Исследователь русских народных социальных утопий К. Чистов о «Беловодской» легенде, отраженной в тексте под названием «Путешественник» (своего рода путеводителе для желающих попасть в чудесную страну): «Путешественник» подтверждает, что жители Беловодья «в землю свою никого не пущают». Очевидно, речь идет вовсе не о том, к кому обращен «Путешественник» и кого он призывает разыскать чудесную страну. Беловодье запретно только для тех, кто хотел бы нарушить беловодские порядки и беловодское благополучие – царских чиновников, полицейских, судей, попов. Особенно кратко и выразительно формулируют свое отношение к общественному устройству Беловодья списки второй редакции «Путешественника»: «А тамо антихрист не может быть и не будет», т. е. не будет всего, что есть в России – царя, армии, помещиков, податей и поборов, паспортов и денег с «антихристовой печатью», никонианских попов и т. д. Более того, там вообще нет никакой светской власти, никакой государственной организации: «светского суда не имеют»[61].
Мы предполагаем, что русская крестьянская община, обладавшая рядом специфических черт, – это своеобразная социальная альтернатива географическому бегству.
Если (когда) бегство от государства в буквальном смысле становится затрудненным, то уход осуществляется в другой форме: окончательно формируется закрытая, самодостаточная общность, способная существовать на одном географическом, но в разных ментальных пространствах с государством.

## НАБОР ДАННЫХ

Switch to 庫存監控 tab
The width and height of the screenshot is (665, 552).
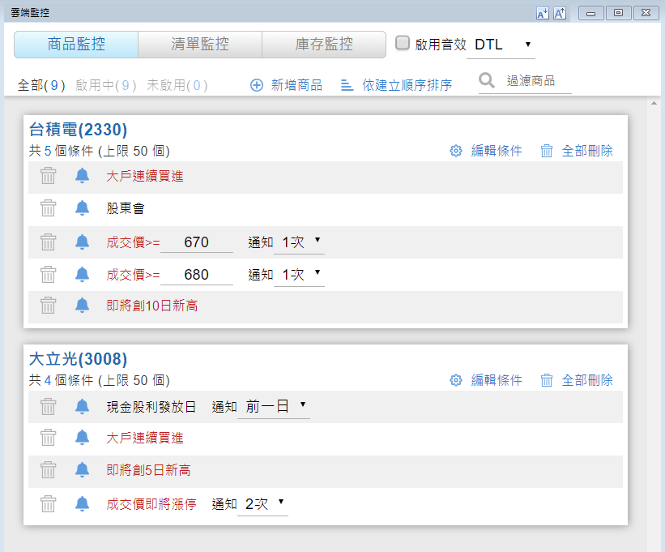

## ТРЕБОВАНИЯ К ЗАДАНИЯМ
1: Процитируйте фрагмент документа между словами «Если (когда) бегство» и «пространствах с государством.», включая их.
2: Для кого, согласно фрагменту документа, Беловодье запретно?
Опирайтесь исключительно на фрагмент документа.

## ОТВЕТЫ ПО ЗАДАНИЯМ
1:
Если (когда) бегство от государства в буквальном смысле становится затрудненным, то уход осуществляется в другой форме: окончательно формируется закрытая, самодостаточная общность, способная существовать на одном географическом, но в разных ментальных пространствах с государством.

2: Для тех, кто хотел бы нарушить беловодские порядки и беловодское благополучие: для царских чиновников, полицейских, судей и попов.